As severe as the unprecedented job loss from the pandemic recession was, strong job growth and high demand for workers have occurred much sooner than after other recent recessions. As of January 2023, Oregon regained all of the jobs lost in the spring of 2020, recovering to its pre-pandemic employment level in less than three years.
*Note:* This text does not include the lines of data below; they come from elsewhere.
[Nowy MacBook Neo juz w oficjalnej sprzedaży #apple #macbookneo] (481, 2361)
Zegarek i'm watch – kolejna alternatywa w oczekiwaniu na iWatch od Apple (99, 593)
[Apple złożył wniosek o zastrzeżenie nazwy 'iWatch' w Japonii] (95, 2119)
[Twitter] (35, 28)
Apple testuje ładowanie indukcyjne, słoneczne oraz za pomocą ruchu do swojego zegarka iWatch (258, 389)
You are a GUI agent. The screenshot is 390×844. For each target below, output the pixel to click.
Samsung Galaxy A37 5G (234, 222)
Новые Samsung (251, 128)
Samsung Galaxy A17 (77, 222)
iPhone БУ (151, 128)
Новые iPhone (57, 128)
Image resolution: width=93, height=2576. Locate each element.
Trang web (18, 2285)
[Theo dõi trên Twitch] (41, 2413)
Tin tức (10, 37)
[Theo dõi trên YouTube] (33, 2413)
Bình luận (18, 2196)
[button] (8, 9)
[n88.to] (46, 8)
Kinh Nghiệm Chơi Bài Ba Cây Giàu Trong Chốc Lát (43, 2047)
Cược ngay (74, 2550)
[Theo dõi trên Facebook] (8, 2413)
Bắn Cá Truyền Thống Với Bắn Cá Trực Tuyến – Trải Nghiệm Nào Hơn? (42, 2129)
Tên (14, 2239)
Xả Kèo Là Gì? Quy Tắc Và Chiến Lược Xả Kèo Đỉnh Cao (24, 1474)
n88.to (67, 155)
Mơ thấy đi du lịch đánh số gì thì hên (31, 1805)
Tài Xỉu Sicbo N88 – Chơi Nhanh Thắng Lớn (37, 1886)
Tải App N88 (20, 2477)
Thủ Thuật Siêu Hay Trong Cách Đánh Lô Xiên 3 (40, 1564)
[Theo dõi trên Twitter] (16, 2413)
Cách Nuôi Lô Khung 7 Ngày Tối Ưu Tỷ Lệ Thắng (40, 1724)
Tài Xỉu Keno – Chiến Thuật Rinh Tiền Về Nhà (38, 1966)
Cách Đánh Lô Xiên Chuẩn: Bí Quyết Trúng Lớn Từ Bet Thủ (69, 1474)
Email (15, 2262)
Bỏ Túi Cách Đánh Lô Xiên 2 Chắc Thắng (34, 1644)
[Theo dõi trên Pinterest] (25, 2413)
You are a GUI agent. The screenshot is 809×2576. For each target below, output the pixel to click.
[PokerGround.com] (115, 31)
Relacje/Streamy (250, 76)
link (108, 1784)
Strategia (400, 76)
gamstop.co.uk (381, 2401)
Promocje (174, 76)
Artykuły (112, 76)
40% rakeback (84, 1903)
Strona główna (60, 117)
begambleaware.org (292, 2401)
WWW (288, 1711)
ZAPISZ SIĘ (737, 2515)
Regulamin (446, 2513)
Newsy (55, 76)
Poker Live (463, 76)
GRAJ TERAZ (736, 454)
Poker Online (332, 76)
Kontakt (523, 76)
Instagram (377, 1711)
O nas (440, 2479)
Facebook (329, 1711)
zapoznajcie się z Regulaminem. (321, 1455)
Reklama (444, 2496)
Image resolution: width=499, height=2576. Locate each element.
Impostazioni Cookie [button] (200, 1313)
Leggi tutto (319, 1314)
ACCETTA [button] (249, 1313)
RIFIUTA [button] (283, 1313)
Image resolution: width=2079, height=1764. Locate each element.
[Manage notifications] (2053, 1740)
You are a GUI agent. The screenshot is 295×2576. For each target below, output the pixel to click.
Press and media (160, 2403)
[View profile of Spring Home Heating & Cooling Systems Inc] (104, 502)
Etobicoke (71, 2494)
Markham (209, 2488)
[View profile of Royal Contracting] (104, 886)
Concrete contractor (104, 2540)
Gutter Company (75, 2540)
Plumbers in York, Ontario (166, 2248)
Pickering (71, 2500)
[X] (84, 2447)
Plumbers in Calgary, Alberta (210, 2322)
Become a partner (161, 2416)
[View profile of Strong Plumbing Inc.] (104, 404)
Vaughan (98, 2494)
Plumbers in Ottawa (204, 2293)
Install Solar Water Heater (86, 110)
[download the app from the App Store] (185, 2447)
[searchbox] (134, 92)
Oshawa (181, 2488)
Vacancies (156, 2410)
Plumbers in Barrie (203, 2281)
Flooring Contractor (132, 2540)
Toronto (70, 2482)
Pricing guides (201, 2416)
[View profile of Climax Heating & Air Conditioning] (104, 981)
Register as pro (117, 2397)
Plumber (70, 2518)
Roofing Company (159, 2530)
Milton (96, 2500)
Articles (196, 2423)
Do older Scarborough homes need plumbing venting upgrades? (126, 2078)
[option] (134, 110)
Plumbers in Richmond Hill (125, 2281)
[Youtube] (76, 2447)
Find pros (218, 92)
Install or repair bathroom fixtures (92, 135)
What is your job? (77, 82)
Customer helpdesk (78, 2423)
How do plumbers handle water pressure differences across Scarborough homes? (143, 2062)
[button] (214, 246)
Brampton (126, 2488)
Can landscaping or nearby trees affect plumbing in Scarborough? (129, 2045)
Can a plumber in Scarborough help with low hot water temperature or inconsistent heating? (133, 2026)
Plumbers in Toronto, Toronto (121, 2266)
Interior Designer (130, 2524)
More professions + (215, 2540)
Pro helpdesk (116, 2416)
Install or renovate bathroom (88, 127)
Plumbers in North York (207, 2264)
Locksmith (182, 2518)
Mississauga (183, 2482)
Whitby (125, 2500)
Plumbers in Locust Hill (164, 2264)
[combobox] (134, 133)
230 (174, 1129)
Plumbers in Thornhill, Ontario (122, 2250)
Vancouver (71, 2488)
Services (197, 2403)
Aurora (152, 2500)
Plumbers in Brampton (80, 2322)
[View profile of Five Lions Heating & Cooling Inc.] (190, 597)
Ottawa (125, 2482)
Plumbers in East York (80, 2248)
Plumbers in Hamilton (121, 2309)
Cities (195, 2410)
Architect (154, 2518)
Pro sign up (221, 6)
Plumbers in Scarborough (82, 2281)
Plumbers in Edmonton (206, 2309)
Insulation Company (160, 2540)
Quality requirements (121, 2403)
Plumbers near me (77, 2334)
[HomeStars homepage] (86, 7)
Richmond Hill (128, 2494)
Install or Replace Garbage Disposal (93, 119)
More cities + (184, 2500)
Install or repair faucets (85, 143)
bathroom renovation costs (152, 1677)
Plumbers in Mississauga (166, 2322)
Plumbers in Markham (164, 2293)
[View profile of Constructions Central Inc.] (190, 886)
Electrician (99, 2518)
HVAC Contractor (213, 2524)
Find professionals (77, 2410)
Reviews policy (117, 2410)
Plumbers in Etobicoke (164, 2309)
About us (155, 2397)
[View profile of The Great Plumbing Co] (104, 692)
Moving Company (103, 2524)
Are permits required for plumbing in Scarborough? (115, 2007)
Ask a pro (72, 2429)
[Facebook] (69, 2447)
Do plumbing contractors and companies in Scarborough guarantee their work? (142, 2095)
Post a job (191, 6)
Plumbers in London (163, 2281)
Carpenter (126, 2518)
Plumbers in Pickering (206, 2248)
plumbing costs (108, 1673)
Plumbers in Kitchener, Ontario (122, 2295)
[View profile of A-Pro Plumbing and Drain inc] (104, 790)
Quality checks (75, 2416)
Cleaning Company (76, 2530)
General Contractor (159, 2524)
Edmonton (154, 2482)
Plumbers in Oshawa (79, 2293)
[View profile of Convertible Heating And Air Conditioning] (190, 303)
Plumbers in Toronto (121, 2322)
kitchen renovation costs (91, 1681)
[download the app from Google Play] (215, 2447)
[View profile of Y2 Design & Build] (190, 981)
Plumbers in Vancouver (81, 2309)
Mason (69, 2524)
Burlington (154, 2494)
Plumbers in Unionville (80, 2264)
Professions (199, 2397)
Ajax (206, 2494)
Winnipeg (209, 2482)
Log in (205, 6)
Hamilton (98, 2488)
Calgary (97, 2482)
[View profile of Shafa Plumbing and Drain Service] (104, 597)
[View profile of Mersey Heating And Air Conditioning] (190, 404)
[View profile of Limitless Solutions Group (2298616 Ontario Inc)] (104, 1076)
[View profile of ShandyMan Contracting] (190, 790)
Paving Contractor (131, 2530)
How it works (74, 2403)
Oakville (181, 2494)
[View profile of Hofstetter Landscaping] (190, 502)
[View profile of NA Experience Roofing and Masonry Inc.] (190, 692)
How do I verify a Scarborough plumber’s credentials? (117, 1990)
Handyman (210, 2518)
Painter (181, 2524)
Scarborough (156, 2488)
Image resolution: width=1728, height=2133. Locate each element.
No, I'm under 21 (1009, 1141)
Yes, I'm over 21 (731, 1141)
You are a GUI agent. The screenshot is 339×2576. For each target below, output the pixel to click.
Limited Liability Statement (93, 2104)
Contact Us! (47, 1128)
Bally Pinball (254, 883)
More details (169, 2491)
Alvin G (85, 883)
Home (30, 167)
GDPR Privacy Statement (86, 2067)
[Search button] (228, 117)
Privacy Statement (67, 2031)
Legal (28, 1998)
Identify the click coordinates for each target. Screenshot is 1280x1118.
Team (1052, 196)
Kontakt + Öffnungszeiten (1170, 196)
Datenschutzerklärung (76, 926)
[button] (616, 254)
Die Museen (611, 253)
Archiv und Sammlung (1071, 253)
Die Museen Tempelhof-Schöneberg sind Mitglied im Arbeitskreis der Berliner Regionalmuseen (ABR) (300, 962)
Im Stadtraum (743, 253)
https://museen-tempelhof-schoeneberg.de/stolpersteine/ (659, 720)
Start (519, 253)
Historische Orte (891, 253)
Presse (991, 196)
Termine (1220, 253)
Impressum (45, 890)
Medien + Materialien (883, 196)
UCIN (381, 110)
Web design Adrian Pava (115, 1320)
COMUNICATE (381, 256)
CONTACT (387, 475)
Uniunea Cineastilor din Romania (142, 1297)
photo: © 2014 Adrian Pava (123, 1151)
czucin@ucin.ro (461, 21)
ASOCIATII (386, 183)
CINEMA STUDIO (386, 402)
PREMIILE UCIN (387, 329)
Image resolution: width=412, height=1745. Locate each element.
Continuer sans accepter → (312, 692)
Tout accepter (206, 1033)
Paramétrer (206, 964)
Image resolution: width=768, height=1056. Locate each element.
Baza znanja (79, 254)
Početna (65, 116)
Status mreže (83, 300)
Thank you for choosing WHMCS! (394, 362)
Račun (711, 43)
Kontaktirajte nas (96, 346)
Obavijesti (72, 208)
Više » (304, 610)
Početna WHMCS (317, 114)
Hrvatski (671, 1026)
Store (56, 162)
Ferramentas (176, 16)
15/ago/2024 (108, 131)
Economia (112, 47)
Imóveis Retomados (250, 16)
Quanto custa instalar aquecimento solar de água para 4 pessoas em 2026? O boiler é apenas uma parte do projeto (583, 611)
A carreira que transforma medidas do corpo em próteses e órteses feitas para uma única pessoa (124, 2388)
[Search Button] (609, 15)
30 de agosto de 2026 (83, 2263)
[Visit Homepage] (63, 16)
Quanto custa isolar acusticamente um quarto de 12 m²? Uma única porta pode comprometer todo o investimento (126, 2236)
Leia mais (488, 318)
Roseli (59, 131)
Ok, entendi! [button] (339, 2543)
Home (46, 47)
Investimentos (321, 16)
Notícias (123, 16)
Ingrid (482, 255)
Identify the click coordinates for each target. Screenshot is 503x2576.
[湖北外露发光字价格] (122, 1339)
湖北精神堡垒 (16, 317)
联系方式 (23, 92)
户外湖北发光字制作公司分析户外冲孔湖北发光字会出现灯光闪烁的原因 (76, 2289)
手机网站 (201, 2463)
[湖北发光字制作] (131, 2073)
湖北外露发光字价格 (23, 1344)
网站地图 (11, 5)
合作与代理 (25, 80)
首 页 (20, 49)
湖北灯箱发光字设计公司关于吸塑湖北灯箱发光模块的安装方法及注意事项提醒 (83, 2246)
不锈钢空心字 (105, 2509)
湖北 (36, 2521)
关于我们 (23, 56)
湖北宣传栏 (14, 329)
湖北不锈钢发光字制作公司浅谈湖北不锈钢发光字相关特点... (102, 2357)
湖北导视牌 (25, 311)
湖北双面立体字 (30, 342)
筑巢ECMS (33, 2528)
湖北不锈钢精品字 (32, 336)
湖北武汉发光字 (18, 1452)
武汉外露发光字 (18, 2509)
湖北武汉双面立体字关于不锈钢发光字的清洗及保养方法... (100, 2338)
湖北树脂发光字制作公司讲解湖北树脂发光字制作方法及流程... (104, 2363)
Job vacancies in Oregon have declined since 2023 compared with the high level of vacancies in 2021 and 2022. Oregon’s Office of Economic Analysis is forecasting slow employment growth in Oregon over the next several years, which would mean a lower demand for workers in Oregon.

Potential Challenges Looking Forward

The demand for workers and labor market conditions have declined recently. We will have to see in the coming years if the labor market improves and the demand for workers increases.

Efforts to provide young workers who lack work experience with job opportunities could have a beneficial impact on labor market outcomes and lifetime earnings. Youth need opportunities to gain initial on-the-job experience and be successful in the workplace so they can illustrate those essential skills to later employers.

With Oregon’s job growth slowing down and an economy with a lower demand for workers, the opportunity for young Oregonians is now more uncertain than it was in recent years.